» TRY IT: Write out, unchanged, every line from the one containing "is (960, 720)." through the end of the items below, including both of those end points.

» RECORDS PROVIDED:
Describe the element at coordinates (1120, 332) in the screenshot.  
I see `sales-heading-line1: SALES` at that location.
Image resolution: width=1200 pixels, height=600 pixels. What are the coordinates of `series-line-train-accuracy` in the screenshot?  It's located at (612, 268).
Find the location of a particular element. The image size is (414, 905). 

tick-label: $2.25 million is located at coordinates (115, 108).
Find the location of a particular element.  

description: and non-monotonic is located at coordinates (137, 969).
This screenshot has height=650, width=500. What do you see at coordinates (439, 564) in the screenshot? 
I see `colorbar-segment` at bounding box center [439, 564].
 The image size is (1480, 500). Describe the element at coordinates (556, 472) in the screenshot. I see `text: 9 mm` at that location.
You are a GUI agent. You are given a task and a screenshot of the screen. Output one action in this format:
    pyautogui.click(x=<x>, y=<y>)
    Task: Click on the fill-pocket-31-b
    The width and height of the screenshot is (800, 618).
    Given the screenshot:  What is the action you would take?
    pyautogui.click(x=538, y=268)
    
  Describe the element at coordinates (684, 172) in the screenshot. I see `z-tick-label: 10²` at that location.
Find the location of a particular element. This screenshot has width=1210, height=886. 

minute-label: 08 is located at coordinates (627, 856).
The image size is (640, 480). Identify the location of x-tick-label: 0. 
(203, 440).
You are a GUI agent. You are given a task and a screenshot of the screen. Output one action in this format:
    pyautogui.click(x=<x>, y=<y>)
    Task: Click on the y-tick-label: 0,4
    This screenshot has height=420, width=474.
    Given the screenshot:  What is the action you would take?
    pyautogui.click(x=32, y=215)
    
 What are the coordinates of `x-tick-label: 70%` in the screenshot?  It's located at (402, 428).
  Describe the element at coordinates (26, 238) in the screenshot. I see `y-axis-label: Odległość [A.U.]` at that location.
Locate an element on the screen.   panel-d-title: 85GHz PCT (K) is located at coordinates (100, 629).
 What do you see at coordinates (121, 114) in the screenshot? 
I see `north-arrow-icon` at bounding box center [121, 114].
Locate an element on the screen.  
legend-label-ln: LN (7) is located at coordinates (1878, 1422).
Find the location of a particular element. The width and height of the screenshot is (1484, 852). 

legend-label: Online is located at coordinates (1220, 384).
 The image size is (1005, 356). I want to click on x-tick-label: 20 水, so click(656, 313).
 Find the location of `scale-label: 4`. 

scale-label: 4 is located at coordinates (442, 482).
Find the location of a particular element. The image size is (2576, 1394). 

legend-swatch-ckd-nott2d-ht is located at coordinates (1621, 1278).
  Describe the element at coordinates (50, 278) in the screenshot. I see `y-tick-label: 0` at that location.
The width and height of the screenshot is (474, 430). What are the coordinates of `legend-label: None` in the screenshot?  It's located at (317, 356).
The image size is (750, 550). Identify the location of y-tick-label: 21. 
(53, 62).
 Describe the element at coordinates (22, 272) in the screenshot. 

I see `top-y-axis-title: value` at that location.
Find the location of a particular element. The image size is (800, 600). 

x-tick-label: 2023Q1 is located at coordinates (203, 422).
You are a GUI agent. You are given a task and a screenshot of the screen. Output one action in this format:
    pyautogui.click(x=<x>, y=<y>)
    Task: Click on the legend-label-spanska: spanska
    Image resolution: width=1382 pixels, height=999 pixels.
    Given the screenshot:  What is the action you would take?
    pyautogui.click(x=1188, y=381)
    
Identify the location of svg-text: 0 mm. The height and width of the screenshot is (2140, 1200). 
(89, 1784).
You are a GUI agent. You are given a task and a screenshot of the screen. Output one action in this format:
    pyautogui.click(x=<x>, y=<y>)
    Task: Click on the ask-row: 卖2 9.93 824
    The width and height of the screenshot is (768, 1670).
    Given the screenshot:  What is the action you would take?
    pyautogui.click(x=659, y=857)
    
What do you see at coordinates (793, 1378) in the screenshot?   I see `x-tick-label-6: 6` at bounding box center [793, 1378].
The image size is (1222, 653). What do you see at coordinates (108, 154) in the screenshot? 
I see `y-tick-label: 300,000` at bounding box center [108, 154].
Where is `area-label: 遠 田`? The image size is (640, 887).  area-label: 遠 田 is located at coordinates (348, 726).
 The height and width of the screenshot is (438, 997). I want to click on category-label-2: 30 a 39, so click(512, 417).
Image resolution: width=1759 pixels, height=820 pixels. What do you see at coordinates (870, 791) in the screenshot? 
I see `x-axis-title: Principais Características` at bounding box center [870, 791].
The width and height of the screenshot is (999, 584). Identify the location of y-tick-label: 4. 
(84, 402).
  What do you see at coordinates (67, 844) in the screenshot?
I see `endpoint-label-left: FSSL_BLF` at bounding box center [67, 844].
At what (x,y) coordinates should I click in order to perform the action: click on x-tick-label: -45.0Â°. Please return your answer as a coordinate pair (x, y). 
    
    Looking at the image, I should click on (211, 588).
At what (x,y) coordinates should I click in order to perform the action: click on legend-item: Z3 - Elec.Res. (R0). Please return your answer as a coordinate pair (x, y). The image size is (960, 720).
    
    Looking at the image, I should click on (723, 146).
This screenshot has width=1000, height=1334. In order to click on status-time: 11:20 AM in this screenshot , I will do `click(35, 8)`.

» ANSWER TO THIS EXERCISE:
At what (x,y) coordinates should I click in order to perform the action: click on legend-item: Z3 - Elec.Res. (R0). Please return your answer as a coordinate pair (x, y). The image size is (960, 720).
    
    Looking at the image, I should click on (723, 146).
This screenshot has width=1000, height=1334. In order to click on status-time: 11:20 AM in this screenshot , I will do `click(35, 8)`.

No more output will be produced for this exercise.